──────── Excerpt provided

[Vision2020] By the End of the Century Half of All Species Will Be Extinct.
Ted Moffett
starbliss at gmail.com
Wed May 9 10:52:13 PDT 2007
http://news.independent.co.uk/environment/article2494659.ece
Animal Extinction - the greatest threat to mankind
By the end of the century half of all species will be extinct. Does that
matter?
By Julia Whitty Published: 30 April 2007
In the final stages of dehydration the body shrinks, robbing youth from the
young as the skin puckers, eyes recede into orbits, and the tongue swells
and cracks. Brain cells shrivel and muscles seize. The kidneys shut down.
Blood volume drops, triggering hypovolemic shock, with its attendant
respiratory and cardiac failures. These combined assaults disrupt the
chemical and electrical pathways of the body until all systems cascade
toward death.
Such is also the path of a dying species. Beyond a critical point, the
collective body of a unique kind of mammal or bird or amphibian or tree
cannot be salvaged, no matter the first aid rendered. Too few individuals
spread too far apart, or too genetically weakened, are susceptible to even
small natural disasters: a passing thunderstorm; an unexpected freeze;
drought. At fewer than 50 members, populations experience increasingly
random fluctuations until a kind of fatal arrhythmia takes hold. Eventually,
an entire genetic legacy, born in the beginnings of life on earth, is
removed from the future.

────────────────

◆ **Questions**
(a) According to the article on animal extinction, why can a species that has passed a critical point no longer be saved? Answer in one to three sentences.
(b) Copy the part of the article on animal extinction starting at "Such is also" and ending at "from the future.".
The records that come next are separate material and are not part of the article.

──────── Entries supplied

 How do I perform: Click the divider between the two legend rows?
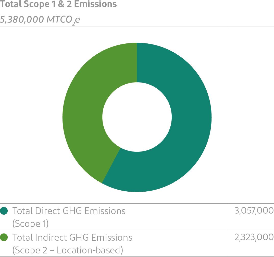click(137, 230)
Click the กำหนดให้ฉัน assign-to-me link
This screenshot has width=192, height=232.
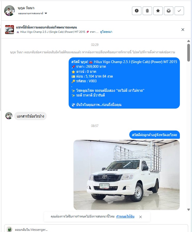[125, 217]
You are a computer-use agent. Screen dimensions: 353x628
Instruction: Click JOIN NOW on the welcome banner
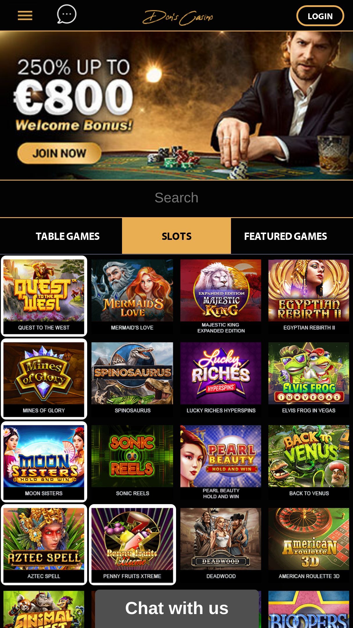pyautogui.click(x=59, y=153)
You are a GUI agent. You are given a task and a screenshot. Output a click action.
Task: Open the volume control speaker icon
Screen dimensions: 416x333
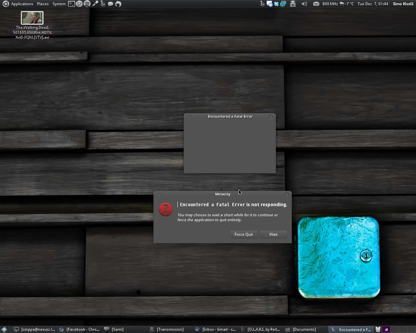(304, 4)
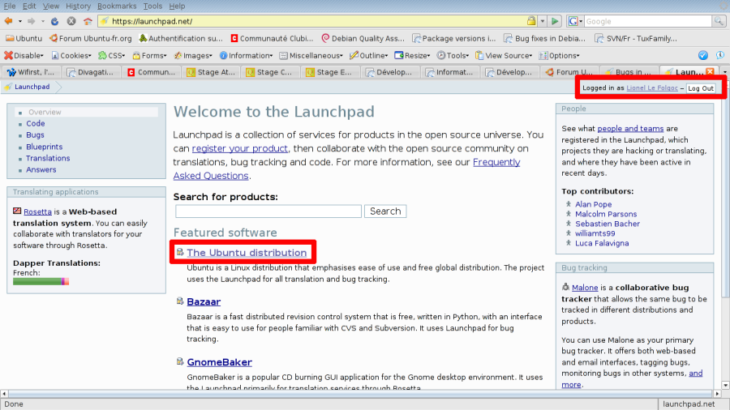This screenshot has height=410, width=730.
Task: Open the Images developer toolbar menu
Action: (x=193, y=55)
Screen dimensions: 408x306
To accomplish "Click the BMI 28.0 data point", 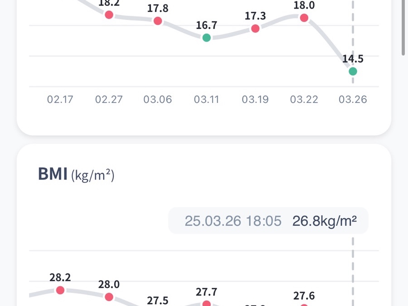I will tap(109, 297).
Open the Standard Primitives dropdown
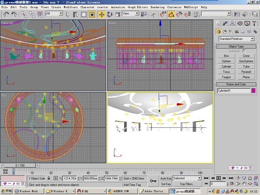 click(x=237, y=39)
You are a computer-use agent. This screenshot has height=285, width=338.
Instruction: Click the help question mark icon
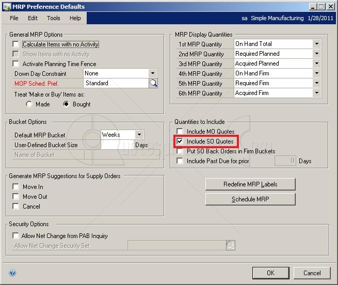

────────────────

◆ **Task responses**
(a) Beyond that point, too few individuals remain, and they are spread too far apart or are too genetically weakened. That leaves them open to even small natural disasters such as a passing thunderstorm, an unexpected freeze, or drought.

(b)
Such is also the path of a dying species. Beyond a critical point, the
collective body of a unique kind of mammal or bird or amphibian or tree
cannot be salvaged, no matter the first aid rendered. Too few individuals
spread too far apart, or too genetically weakened, are susceptible to even
small natural disasters: a passing thunderstorm; an unexpected freeze;
drought. At fewer than 50 members, populations experience increasingly
random fluctuations until a kind of fatal arrhythmia takes hold. Eventually,
an entire genetic legacy, born in the beginnings of life on earth, is
removed from the future.